Imagine the power of combining this type of personalization with the indexing and categorization of a Wikia search project. The Wikia model produces highly robust raw data, while VortexDNA guides you to those sites that you’re really going to care about.

Sounds like a match made in heaven to me.

Is the future free?

Wednesday, February 28th, 2007

Earlier this month, Computerworld reported that 175,000 Parisian high school students will be given free USB memory sticks loaded with open-source software. The school board’s reasons are familiar: closing the Digital Divide, less expensive than MSFT, and legal to copy.

This will be good news to my friend Dave Lane, one of the more evangelical of the open-source supporters. I think, in fact, I’d be hard-pressed to find someone as passionate about what they believe in as he is. And, while I can’t say I get as… exuberant as he does, he has certainly made an impression on me. His arguments about quality and fairness and economics make sense. And yet we can all feel the seemingly overwhelming tide of all things Microsoft pulling us out into the current.

Branton Kenton-Dau, the founder of VortexDNA, is fond of saying that we create our own reality. I’m not sure where he got the concept, but I’ve heard it repeated many times—in books, in seminars, in movies. Don Miguel Ruiz, in ‘The Four Agreements’, refers to the reality that we create for ourselves as a dream.

Humans are dreaming all the time. Before we were born the humans before us created a big outside dream that we will call society’s dream or the dream of the planet. The dream of the planet is the collective dream of billions of smaller, personal dreams, which together create a dream of a family, a dream of a community, a dream of a city, a dream of a country, and finally a dream of the whole humanity. The dream of the planet includes all of society’s rules, its beliefs, its laws, its religions, its different cultures and ways to be, its governments, schools, social events and holidays.

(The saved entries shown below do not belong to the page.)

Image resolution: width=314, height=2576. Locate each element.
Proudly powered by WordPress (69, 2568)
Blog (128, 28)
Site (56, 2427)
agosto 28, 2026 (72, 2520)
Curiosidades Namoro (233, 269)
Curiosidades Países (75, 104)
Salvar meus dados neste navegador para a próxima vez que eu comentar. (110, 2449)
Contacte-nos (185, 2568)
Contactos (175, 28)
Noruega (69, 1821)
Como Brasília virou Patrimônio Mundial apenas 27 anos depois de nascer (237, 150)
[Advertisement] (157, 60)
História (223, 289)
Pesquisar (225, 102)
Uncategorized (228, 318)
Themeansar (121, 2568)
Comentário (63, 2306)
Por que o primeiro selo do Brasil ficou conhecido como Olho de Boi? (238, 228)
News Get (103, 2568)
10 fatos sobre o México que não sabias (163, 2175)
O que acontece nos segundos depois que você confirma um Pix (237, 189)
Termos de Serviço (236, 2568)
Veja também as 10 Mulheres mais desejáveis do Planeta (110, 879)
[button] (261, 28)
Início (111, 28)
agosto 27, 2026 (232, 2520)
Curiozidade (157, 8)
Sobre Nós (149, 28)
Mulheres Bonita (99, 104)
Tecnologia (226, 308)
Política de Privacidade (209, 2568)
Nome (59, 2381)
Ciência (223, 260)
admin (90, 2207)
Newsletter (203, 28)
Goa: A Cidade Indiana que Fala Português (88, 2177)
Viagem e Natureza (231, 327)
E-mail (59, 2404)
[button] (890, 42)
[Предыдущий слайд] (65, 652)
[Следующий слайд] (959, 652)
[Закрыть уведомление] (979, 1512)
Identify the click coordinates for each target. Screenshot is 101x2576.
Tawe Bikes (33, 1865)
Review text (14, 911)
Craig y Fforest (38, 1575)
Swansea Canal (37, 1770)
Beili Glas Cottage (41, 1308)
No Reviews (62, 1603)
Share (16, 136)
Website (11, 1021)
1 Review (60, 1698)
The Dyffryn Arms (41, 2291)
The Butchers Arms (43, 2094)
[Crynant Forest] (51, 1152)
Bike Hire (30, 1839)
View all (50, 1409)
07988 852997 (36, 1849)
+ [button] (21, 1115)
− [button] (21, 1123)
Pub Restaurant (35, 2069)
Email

Tying this to the previous post… yes, we create our own reality. We also create an infinesimal part of all reality, and even though our part is such a microfraction of the whole, the whole couldn’t exist without us.

The dream of the planet (the developed part, not the majority that cares more for clean water than for open-source code), can be felt through the tide of Microsoft. Why is it so difficult to get people to change to open source? Dave must hear this over and over again: “I have to use Microsoft because everyone else is and I have to be compatible with them.” Reasonable excuse? Absolutely. Possible to act differently from of the planet? Definitely. Dave’s hope, I think, and that of others like him, is that so many people become willing to choose a different dream that it becomes the new dream of the planet.